7 Noteworthy IT Bad Habits

IT team without technology is unthinkable. However, there are times when you become too attached to a technology, causing dependency issues. This eventually affects your productivity, increases budget, and prevents you from finding out new solutions. Here are the seven bad habits that you should acknowledge and then look for a cure.

  1. Data Collection: As per a Square Root survey, employees exhaust 20 hours a week in data collection of which organizations waste 40%. Mike Meikle, a partner in SecureHIM, notes that you should know what to make use of the data after collecting.
  2. AI and Machine Learning: You cannot use innovative technologies in every part of the organization. Cristian Rennella, co-founder and CEO of oMelhorTrato, narrates how introducing HR chatbots increased employee productivity by 24%. On the other hand, the company generated 35% fewer conversions using AI in marketing.
  3. Legacy Framework: Chandra Sekar, marketing vice president at Avi Networks, reveals how he is still getting used to cloud computing. He adds that you must let go of past applications and services that no longer add value to your company.
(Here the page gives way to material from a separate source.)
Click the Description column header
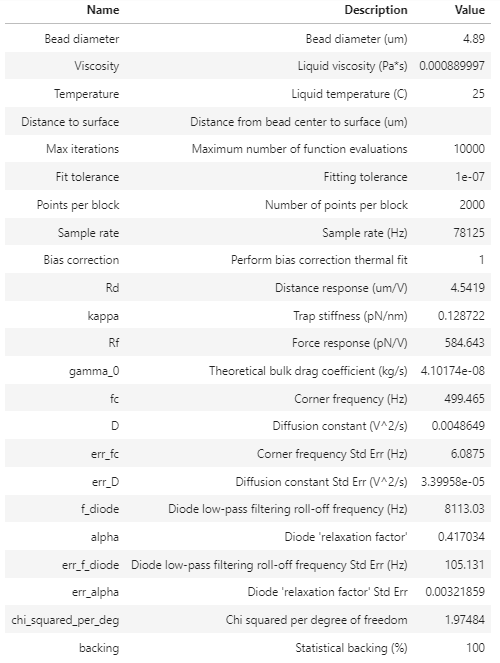500x663 pixels. [376, 10]
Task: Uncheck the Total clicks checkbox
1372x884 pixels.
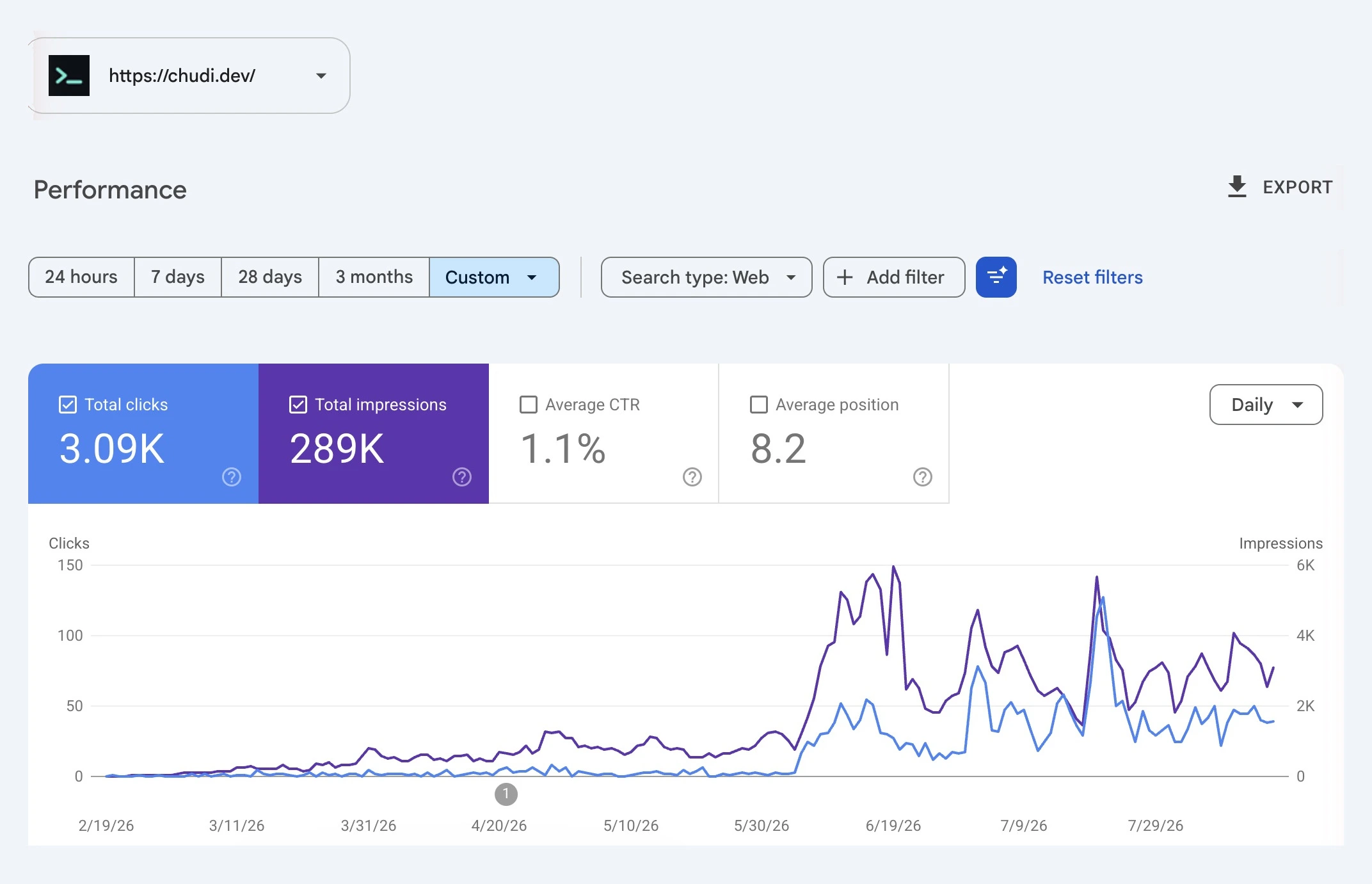Action: 68,405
  4. Common Networking Platforms: Dave Teare, co-founder and CTO of AgileBits, remembers how employees were spending more time communicating in Slack than doing productive work. Set some ground rules while using common communication platform to avoid losing focus.
  5. Marking Territories: With the introduction of the C-suite class, every department wants to gain autonomy. Meikle opines that in the IT sector you should be more collaborative and transparent with knowledge and technology sharing. This would decrease pocketed knowledge and a better use of in-house capabilities.
  6. Notification Control: Prince Ghuman, a professor at Hult International Business School, remarks that frequent notifications distract you from doing effective work. Leon Adato, head geek of SolarWinds, says employees must control their attention and put a filter to avoid attending random notifications.